===== 抜粋本文

皆さん、アメリカンフットボールを知っていますか?
アメリカでは日本と違って、とても盛んなスポーツです。
少し古い話ですが、1990年にカレッジフットボールの雄と言われている強豪ノートルダム大学をオレンジボウルで10-9で破り、コロラド大学が念願の全米制覇を成し遂げました。
実はこの試合には、涙無しでは聞けないエピソードがあります。
当時、ノートルダム大学は最強と言われ、このオレンジボウルでも誰もがノートルダム大学の勝利を信じて疑いませんでした。
対するコロラド大学に、とても悲しい出来事が起きました。コロラド大のエースQB(クォーターバック/チームの司令塔)が白血病になり、試合に出場できなくなったのです。
彼は何とか試合に出場できないかを医師と相談してきましたが、病状は思わしくなく、とても試合に出場できる状態ではありませんでした。
試合当日。
彼はオレンジボウルが開催されるフロリダに向けて、出発する飛行場にいました。せめてチームを激励しようと思い、病院から駆けつけたのです。しかし、そこで容態が急変し、そのまま病院に担ぎ込まれましたが、そのまま息をひきとりました。

==========
===== データ記録

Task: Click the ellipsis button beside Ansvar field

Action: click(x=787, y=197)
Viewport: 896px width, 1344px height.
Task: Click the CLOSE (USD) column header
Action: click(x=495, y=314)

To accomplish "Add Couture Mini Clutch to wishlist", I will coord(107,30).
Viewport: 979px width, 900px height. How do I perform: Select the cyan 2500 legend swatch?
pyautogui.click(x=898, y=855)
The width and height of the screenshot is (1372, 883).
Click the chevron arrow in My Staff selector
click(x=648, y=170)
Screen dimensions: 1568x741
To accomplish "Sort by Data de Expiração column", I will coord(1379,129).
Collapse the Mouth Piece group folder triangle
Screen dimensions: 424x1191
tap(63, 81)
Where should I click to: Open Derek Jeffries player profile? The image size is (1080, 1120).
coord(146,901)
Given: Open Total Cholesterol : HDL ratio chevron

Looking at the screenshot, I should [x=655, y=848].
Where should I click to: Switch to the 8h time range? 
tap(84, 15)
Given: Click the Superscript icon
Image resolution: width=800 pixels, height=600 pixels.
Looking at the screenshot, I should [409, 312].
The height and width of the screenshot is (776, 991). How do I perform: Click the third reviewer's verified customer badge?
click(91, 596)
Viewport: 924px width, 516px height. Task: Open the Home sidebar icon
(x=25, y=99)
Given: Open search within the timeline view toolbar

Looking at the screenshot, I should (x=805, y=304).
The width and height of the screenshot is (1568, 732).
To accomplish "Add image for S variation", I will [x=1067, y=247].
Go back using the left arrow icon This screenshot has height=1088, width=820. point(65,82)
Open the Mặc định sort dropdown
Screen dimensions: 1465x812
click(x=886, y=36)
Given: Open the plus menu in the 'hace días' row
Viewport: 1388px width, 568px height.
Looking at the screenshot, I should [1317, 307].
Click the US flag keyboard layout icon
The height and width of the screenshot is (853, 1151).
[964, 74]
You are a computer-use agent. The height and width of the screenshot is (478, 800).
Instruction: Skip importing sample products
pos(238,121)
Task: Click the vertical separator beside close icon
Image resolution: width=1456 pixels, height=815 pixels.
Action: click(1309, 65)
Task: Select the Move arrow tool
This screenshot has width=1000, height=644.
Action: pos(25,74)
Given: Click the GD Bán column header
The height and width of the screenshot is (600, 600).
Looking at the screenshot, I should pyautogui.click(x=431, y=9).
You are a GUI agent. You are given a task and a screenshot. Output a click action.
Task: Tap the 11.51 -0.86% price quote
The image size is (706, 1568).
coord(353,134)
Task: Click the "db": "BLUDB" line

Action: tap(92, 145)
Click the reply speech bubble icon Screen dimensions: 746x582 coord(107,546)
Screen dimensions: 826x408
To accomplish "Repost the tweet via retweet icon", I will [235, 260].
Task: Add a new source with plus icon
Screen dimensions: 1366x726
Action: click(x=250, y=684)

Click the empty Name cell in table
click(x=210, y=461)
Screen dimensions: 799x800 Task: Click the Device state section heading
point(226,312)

==========

> [取り組む課題]:
コロラド大学の全米制覇にまつわる文章を、最後の文の後から書き継ぎなさい。

> [解答]:
コロラド大の監督は、試合会場で待っている選手たちを前に、彼が亡くなったことを告げました。そして、彼が乗るはずだった飛行機で送られてきた、彼が書いた手紙を読み上げました。
「みんなのところへは行けないが、フロリダの星になって、空からみんなを応援している」
手紙にはそう書かれていました。
試合は、会場のほとんどをノートルダム大のファンが占める、コロラド大にとって完全アウェーの中で行われました。
コロラド大がリードして迎えた、試合終了間際。あと1プレーでタイムアップになるところで、ノートルダム大はコロラド大のゴール前3ヤードまで攻め込みました。この1プレーでタッチダウンを獲ればノートルダム大の勝利、止めればコロラド大の勝利。
その時、コロラド大の選手たちは集まり、手を握りあって、空を見上げたのです。
何かに話しかけるように、ずっと空を見上げました。
星になって見守る彼も一緒に戦ったのです。
そして、コロラド大は悲願の全米制覇を成し遂げました。
この夢はエースQBを務めていた彼にとっての悲願でもありました。
試合に勝利した瞬間、選手たちは監督とともにグラウンドにひざまづき、空に向かって祈りを捧げました。